(WORK TASK) Retype each record exactly, please. Skip none.

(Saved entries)
•••••

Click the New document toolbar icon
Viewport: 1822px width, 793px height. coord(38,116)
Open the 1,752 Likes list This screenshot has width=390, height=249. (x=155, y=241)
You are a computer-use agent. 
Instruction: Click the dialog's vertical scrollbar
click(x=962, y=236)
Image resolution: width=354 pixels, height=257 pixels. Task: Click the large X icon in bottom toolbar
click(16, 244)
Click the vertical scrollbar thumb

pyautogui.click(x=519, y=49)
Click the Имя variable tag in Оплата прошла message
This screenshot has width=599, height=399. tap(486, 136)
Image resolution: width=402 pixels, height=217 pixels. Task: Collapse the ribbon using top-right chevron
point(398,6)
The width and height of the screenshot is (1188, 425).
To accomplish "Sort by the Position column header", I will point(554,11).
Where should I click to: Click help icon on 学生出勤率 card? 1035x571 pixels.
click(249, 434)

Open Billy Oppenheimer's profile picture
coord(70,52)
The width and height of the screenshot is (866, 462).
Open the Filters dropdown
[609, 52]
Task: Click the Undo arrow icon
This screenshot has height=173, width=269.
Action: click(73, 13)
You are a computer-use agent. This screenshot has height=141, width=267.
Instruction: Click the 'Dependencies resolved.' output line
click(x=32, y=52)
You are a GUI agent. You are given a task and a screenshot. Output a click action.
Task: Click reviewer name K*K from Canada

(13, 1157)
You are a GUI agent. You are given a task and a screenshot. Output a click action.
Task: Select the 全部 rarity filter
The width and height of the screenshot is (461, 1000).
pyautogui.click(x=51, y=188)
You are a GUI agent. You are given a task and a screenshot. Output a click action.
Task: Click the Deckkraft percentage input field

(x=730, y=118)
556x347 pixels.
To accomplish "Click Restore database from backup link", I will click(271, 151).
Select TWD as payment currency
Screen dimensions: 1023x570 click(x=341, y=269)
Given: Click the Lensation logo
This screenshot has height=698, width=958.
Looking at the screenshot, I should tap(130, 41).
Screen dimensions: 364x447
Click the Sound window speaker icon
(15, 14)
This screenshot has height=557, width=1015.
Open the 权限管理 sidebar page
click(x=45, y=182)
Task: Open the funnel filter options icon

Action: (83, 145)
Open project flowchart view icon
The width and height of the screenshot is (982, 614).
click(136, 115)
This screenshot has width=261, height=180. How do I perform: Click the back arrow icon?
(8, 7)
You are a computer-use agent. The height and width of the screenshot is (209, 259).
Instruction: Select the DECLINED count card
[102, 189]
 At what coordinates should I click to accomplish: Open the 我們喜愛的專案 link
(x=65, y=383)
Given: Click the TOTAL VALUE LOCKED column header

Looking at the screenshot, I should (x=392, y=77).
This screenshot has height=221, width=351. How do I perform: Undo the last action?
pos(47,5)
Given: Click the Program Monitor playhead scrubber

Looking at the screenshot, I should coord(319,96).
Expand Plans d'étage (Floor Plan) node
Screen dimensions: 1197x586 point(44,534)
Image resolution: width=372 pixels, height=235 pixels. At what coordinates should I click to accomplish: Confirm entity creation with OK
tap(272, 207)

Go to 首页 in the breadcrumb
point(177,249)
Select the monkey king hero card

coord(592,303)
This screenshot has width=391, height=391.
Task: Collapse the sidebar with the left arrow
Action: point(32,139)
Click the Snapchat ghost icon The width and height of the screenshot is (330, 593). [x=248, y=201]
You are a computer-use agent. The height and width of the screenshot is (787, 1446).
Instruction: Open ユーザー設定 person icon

•••••

(SOLUTION TO THIS PROBLEM)
Click the New document toolbar icon
Viewport: 1822px width, 793px height. coord(38,116)
Open the 1,752 Likes list This screenshot has width=390, height=249. (x=155, y=241)
You are a computer-use agent. 
Instruction: Click the dialog's vertical scrollbar
click(x=962, y=236)
Image resolution: width=354 pixels, height=257 pixels. Task: Click the large X icon in bottom toolbar
click(16, 244)
Click the vertical scrollbar thumb

pyautogui.click(x=519, y=49)
Click the Имя variable tag in Оплата прошла message
This screenshot has width=599, height=399. tap(486, 136)
Image resolution: width=402 pixels, height=217 pixels. Task: Collapse the ribbon using top-right chevron
point(398,6)
The width and height of the screenshot is (1188, 425).
To accomplish "Sort by the Position column header", I will point(554,11).
Where should I click to: Click help icon on 学生出勤率 card? 1035x571 pixels.
click(249, 434)

Open Billy Oppenheimer's profile picture
coord(70,52)
The width and height of the screenshot is (866, 462).
Open the Filters dropdown
[609, 52]
Task: Click the Undo arrow icon
This screenshot has height=173, width=269.
Action: click(73, 13)
You are a computer-use agent. This screenshot has height=141, width=267.
Instruction: Click the 'Dependencies resolved.' output line
click(x=32, y=52)
You are a GUI agent. You are given a task and a screenshot. Output a click action.
Task: Click reviewer name K*K from Canada

(13, 1157)
You are a GUI agent. You are given a task and a screenshot. Output a click action.
Task: Select the 全部 rarity filter
The width and height of the screenshot is (461, 1000).
pyautogui.click(x=51, y=188)
You are a GUI agent. You are given a task and a screenshot. Output a click action.
Task: Click the Deckkraft percentage input field

(x=730, y=118)
556x347 pixels.
To accomplish "Click Restore database from backup link", I will click(271, 151).
Select TWD as payment currency
Screen dimensions: 1023x570 click(x=341, y=269)
Given: Click the Lensation logo
This screenshot has height=698, width=958.
Looking at the screenshot, I should tap(130, 41).
Screen dimensions: 364x447
Click the Sound window speaker icon
(15, 14)
This screenshot has height=557, width=1015.
Open the 权限管理 sidebar page
click(x=45, y=182)
Task: Open the funnel filter options icon

Action: (83, 145)
Open project flowchart view icon
The width and height of the screenshot is (982, 614).
click(136, 115)
This screenshot has width=261, height=180. How do I perform: Click the back arrow icon?
(8, 7)
You are a computer-use agent. The height and width of the screenshot is (209, 259).
Instruction: Select the DECLINED count card
[102, 189]
 At what coordinates should I click to accomplish: Open the 我們喜愛的專案 link
(x=65, y=383)
Given: Click the TOTAL VALUE LOCKED column header

Looking at the screenshot, I should (x=392, y=77).
This screenshot has height=221, width=351. How do I perform: Undo the last action?
pos(47,5)
Given: Click the Program Monitor playhead scrubber

Looking at the screenshot, I should coord(319,96).
Expand Plans d'étage (Floor Plan) node
Screen dimensions: 1197x586 point(44,534)
Image resolution: width=372 pixels, height=235 pixels. At what coordinates should I click to accomplish: Confirm entity creation with OK
tap(272, 207)

Go to 首页 in the breadcrumb
point(177,249)
Select the monkey king hero card

coord(592,303)
This screenshot has width=391, height=391.
Task: Collapse the sidebar with the left arrow
Action: point(32,139)
Click the Snapchat ghost icon The width and height of the screenshot is (330, 593). [x=248, y=201]
You are a computer-use agent. The height and width of the screenshot is (787, 1446).
Instruction: Open ユーザー設定 person icon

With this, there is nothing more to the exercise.